This is a photo of listed building number
This is a photo of listed building number — Photo: Gweduni | CC BY-SA 4.0

Portobello, Edinburgh

coastalseaside-resorthistoryedinburghscotland
4 min read

In 1742, a Scottish sailor named George Hamilton built a small cottage on the moor east of Edinburgh and gave it a strange name. He had served under Admiral Edward Vernon at the Battle of Porto Bello in Panama three years earlier, and the British victory had stayed with him. He called his little home Portobello Hut. Other cottages joined his. A village rose around the name.
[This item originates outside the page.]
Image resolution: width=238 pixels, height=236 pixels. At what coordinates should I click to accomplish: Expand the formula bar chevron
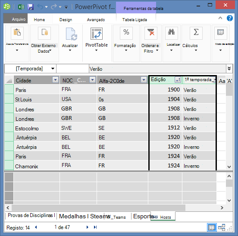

Today, three miles east of Edinburgh's city centre, that act of homesick whimsy has become a sandy promenade where wild swimmers brave the Firth of Forth year-round and dolphins occasionally pass offshore.
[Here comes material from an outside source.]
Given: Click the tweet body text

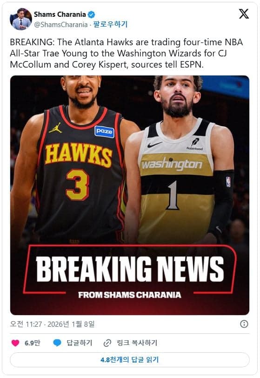Looking at the screenshot, I should tap(127, 53).

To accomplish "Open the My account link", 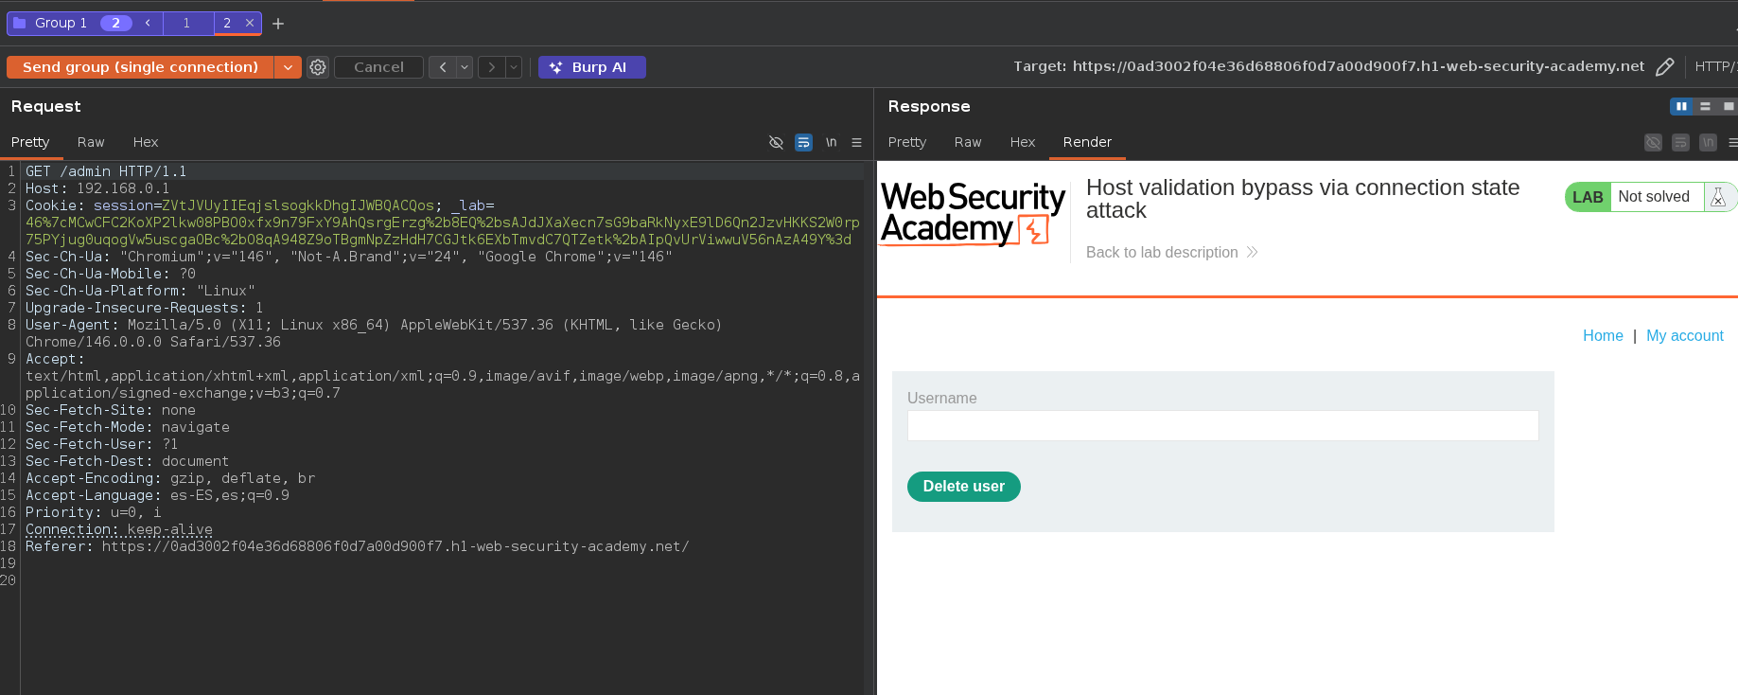I will point(1684,335).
From Figgate Muir to Brick Town

Before Hamilton arrived, the place was known as Figgate Muir, a stretch of moorland through which the Figgate Burn flowed from Duddingston Loch down to a broad sandy beach. The monks of Holyrood Abbey grazed cattle here, giving the name its likely meaning - cow road, the same root as Edinburgh's Cowgate. Sailors and smugglers worked the coast in the 18th century. Then a man named Jameson noticed something the monks had missed: a rich seam of clay near the burn. He built a brick and tile works, then an earthenware pottery. The clay reshaped everything. By the 19th century Portobello was making bricks - Portobello brick became its own category - alongside glass, lead, paper, soap, mustard, and pottery. A pleasant beach village had become an industrial town.

Walter Scott's Three Days

In 1802, Walter Scott was serving as quartermaster of the Edinburgh Light Horse, a volunteer cavalry unit that drilled on Portobello Sands. During a charge he was kicked by a horse and confined to his lodgings for three days. He spent the time finishing The Lay of the Last Minstrel, the long narrative poem that made him famous. It is a strange thing to consider as you walk the promenade today - that a foundational work of Scottish Romantic literature was completed by a man recovering from a horse-kick a few yards from the beach. Decades later another battle over the beach unfolded, slower and stranger: Sir William Rae, a former Lord Advocate, sued a landowner who had walled off his stretch of sand in 1842. The case reached the House of Lords. In 1849 the walls came down.

The Victorian Resort

The Promenade went up shortly afterward, two miles of public seafront secured by Rae's lawsuit. The town fully committed to its new identity. Portobello Pier opened in 1871, 1,250 feet of iron and timber stretching into the Forth, designed by Sir Thomas Bouch - the same engineer whose Tay Bridge would collapse a few years later, killing seventy-five people. The pier itself was kinder. It carried a restaurant and observatory at its end until rust and the Great War finished it in 1917. The Portobello Baths opened in 1901 with one of the only three remaining public Turkish baths in Scotland. The open-air pool, heated by waste steam from the red-brick power station, drew visitors from Glasgow when the Fair holiday started. Sean Connery worked there as a lifeguard before he was Sean Connery.

Decline and Reinvention

The resort peaked late in the 19th century and slowly faded. The funfair lasted until 2007 before being cleared for housing. The power station came down. The pool closed in 1979. By the end of the 20th century the Promenade had few attractions specific to a seaside town, just the Tower Amusements arcade still keeping a flame alive. Then something turned. In 2016 Portobello became the first urban community in Scotland to register a Community Right to Buy, purchasing Bellfield Old Parish Church for £600,000 to run as a community centre. In 2019 it was voted the best neighbourhood in the UK at the Urbanism Awards. The Town Hall, closed in 2019 for crumbling masonry, reopened in 2023 under a community lease at one pound per year. Wild swimmers meet on the beach through the winter. Beach volleyball draws crowds. Porty, as locals call it, has come back without erasing what it was.

From the Air

Portobello sits at 55.95N, 3.11W, on the southern shore of the Firth of Forth three miles east of Edinburgh's centre. Best viewed at 2,000-3,000 feet to take in the two-mile crescent of sandy beach and Promenade, with Arthur's Seat rising to the west and Musselburgh stretching east. Edinburgh Airport (EGPH) lies 9 miles to the west. Coastal weather is changeable - haar (sea fog) from the Forth can roll in quickly.